MARCIANISE – Non solo compagna (ora ex) di un boss, ma tassello consapevole di un’organizzazione mafiosa. Così la Cassazione descrive Albina Natale, 43 anni, rigettando in via definitiva – con la sola eccezione della libertà vigilata – il ricorso da lei presentato contro la condanna a due anni e otto mesi per associazione mafiosa e intestazione fittizia di beni.
La donna, già moglie di Bruno Buttone, ex affiliato di spicco del clan Belforte, è stata ritenuta dalla giustizia penale “pienamente coinvolta” nelle dinamiche della consorteria.
La vicenda giudiziaria affonda le radici in una lunga inchiesta che ha messo nel mirino il clan Belforte.
Albina Natale era già stata condannata in primo grado nel 2016, con rito abbreviato, a tre anni di reclusione. La Corte d’appello di Napoli, nel luglio 2024, aveva rideterminato la pena in due anni e otto mesi, escludendo l’aggravante mafiosa sull’intestazione fittizia, ormai prescritta, ma confermando l’impianto accusatorio sull’associazione.
Nel ricorso in Cassazione, il difensore della donna aveva provato a demolire l’idea di un suo ruolo attivo, sostenendo che la Natale si fosse limitata a gestire questioni economiche del marito detenuto, fungendo da sorta di portavoce passiva per le comunicazioni con altri familiari. Ma per i giudici questo quadro è fuorviante e sottostima “l’apporto concreto” fornito dalla donna al sodalizio mafioso.

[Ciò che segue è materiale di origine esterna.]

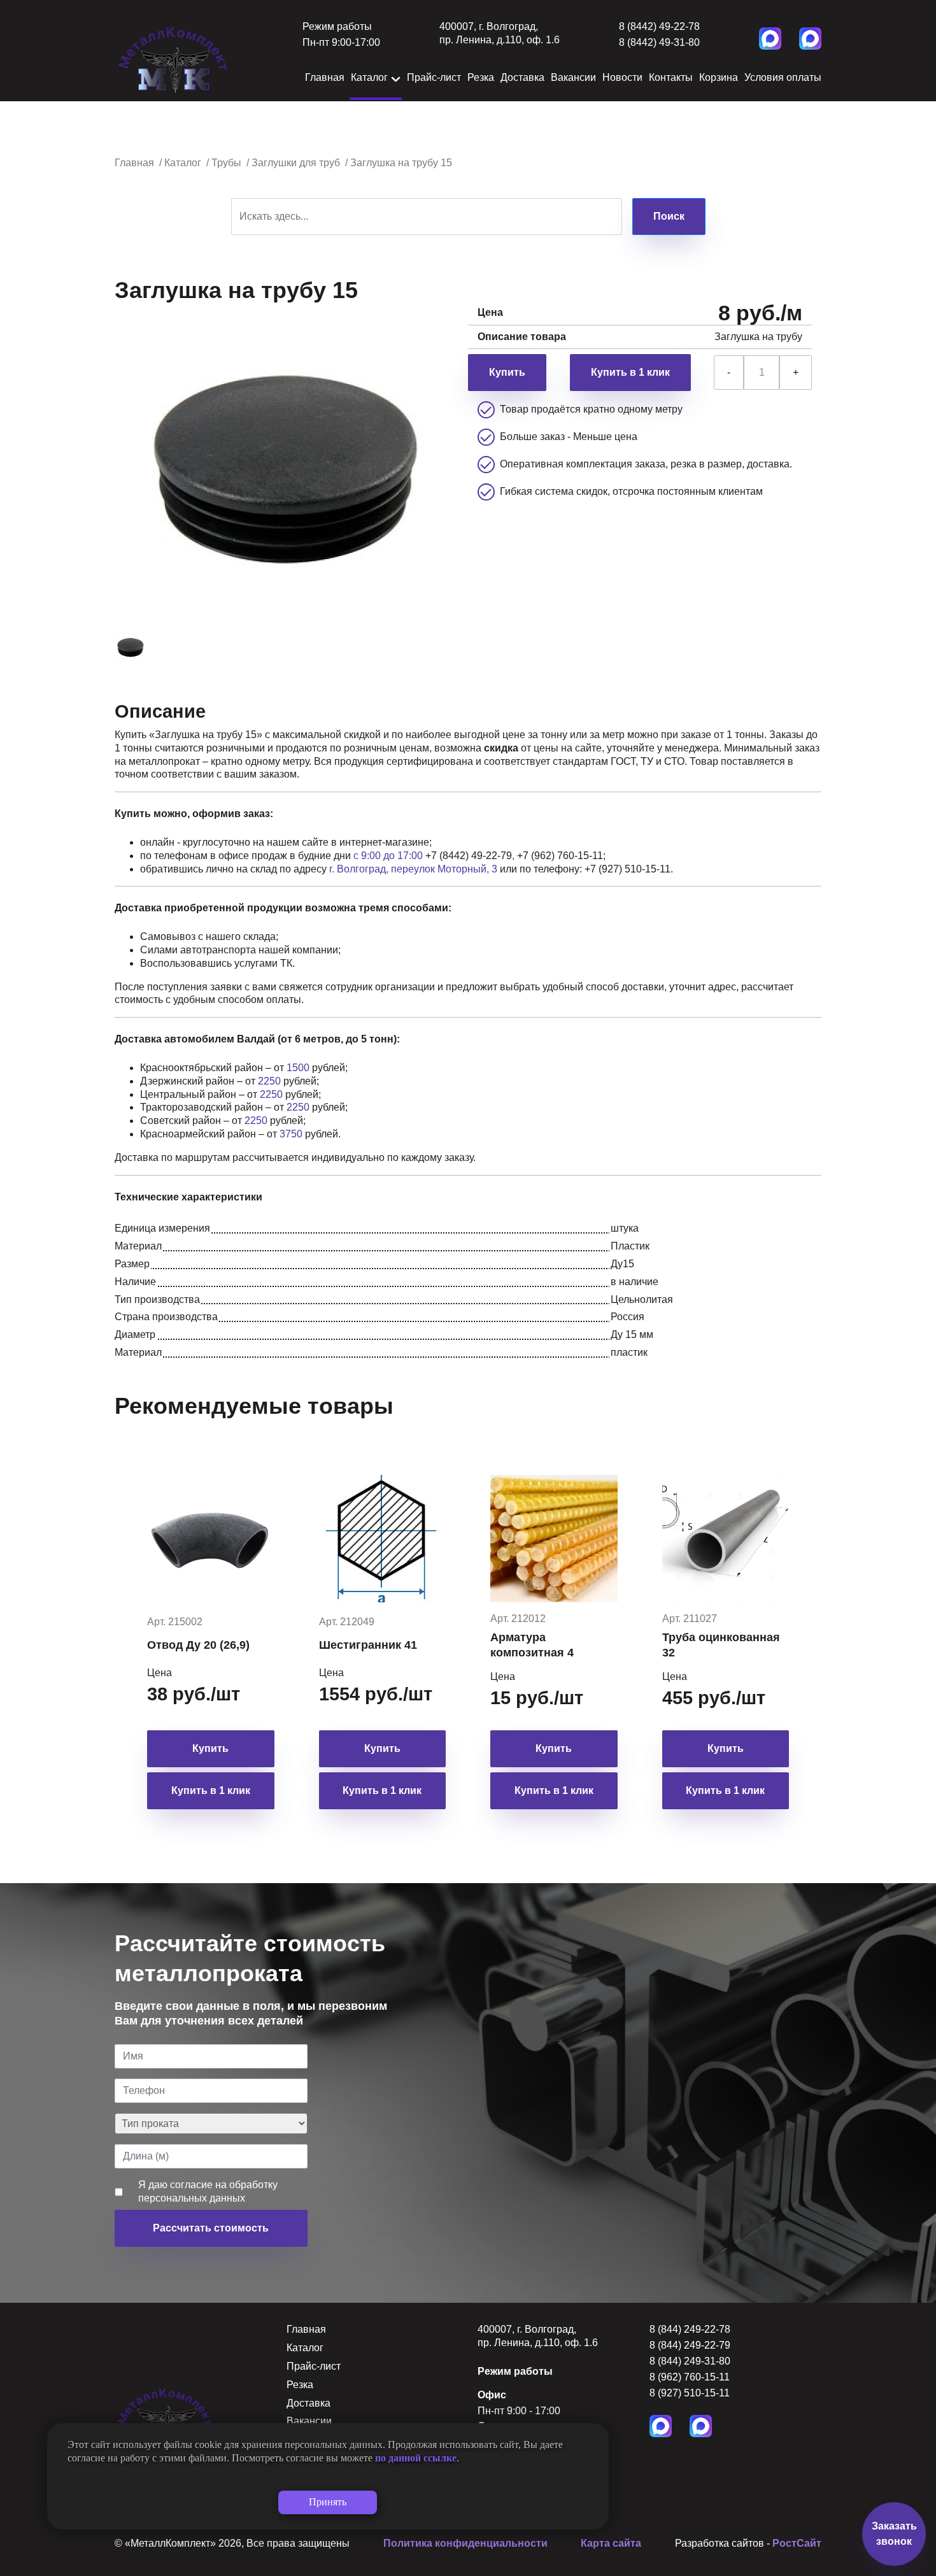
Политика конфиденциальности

Nella sentenza depositata dalla prima sezione senale (relatore Paolo Valiante, presidente Giuseppe De Marzo), i giudici di legittimità rigettano i quattro motivi principali di ricorso. La Corte osserva che Natale “non si è limitata a una mera passività coniugale”, ma ha operato come tramite nelle comunicazioni tra il marito e la cugina, Maria Buttone, contribuendo alla gestione economica delle attività del clan anche durante la detenzione del coniuge.
Fondamentale per i giudici è la consapevolezza del ruolo assunto: la donna riceveva uno “stipendio” dal clan e reinvestiva somme – provento delle attività illecite – nell’acquisto di beni, come un immobile poi intestato a terzi. Un comportamento che, pur essendo stato minimizzato nelle dichiarazioni rese dall’imputata, ha trovato riscontro nelle intercettazioni e nei riscontri documentali.
La difesa aveva anche invocato la concessione dell’attenuante della collaborazione “nella massima estensione”, sostenendo che le dichiarazioni della Natale fossero genuine e decisive per ricostruire la struttura economica del clan. Ma per la Cassazione, la Corte d’appello ha correttamente ritenuto che tali dichiarazioni – definite “confessorie ma sminuenti” – erano state già considerate nei precedenti gradi di giudizio. Il contributo, insomma, non fu né nuovo né determinante.
Rigettata anche la richiesta di prevalenza delle attenuanti generiche: il comportamento post-delictum e l’asserita resipiscenza non sono apparsi tali da ribaltare l’equilibrio del giudizio. “L’impegno collaborativo – si legge nella sentenza – è stato già valorizzato nel computo della pena, prossima al minimo edittale”.
Unico punto accolto dai giudici è la revoca della misura di sicurezza della libertà vigilata, inizialmente disposta in ragione dei precedenti penali. La Cassazione ha riconosciuto che il giudizio sulla pericolosità sociale della donna non può basarsi solo su dati pregressi. La Corte rileva infatti che “non è stata considerata adeguatamente la condotta successiva alla commissione dei fatti, né il percorso di distacco dall’ambiente criminale”. A rivalutare il sarà, quindi, una nuova sezione deell’Appello.
La vicenda di Albina Natale si inserisce nella costante attenzione della Dda sul clan Belforte, da decenni protagonista del panorama camorristico campano. E conferma un trend emerso con forza negli ultimi anni nei processi di mafia: il ruolo attivo – talvolta di regia – assunto da figure femminili all’interno dei clan, soprattutto quando i capi maschi sono detenuti.
La motivazioni della sentenza della Cassazione sono state depositate la scorsa settimana.